## Records shown
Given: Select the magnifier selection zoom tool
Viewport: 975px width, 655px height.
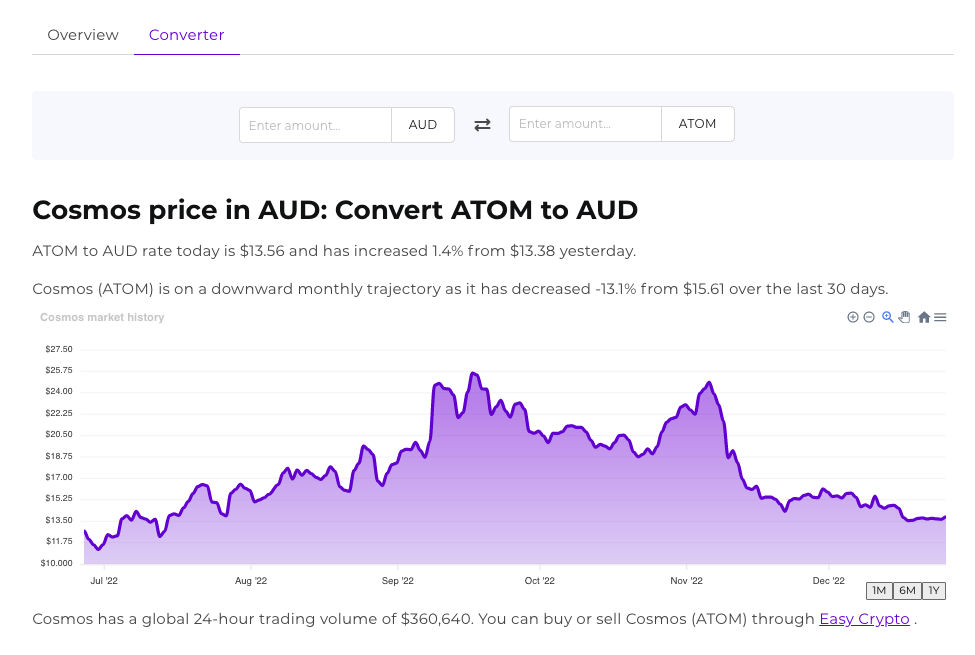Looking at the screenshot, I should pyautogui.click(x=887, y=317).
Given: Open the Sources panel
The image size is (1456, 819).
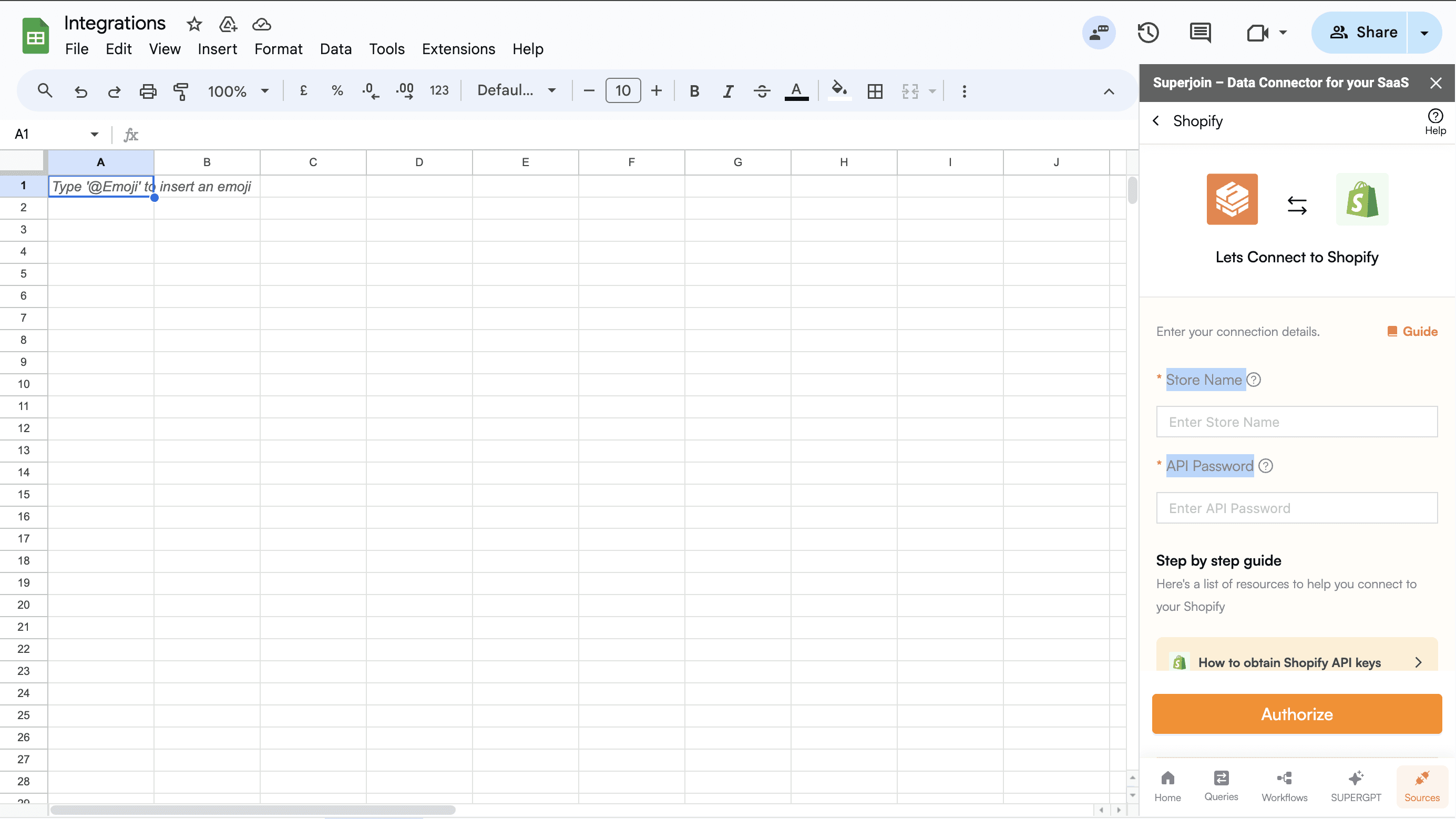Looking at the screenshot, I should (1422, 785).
---
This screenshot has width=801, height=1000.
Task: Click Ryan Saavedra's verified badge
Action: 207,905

## How to complete this task
Working through the records, copy each line in which the word "Given" appears.

## Result below
Given: Select the magnifier selection zoom tool
Given: Open the Sources panel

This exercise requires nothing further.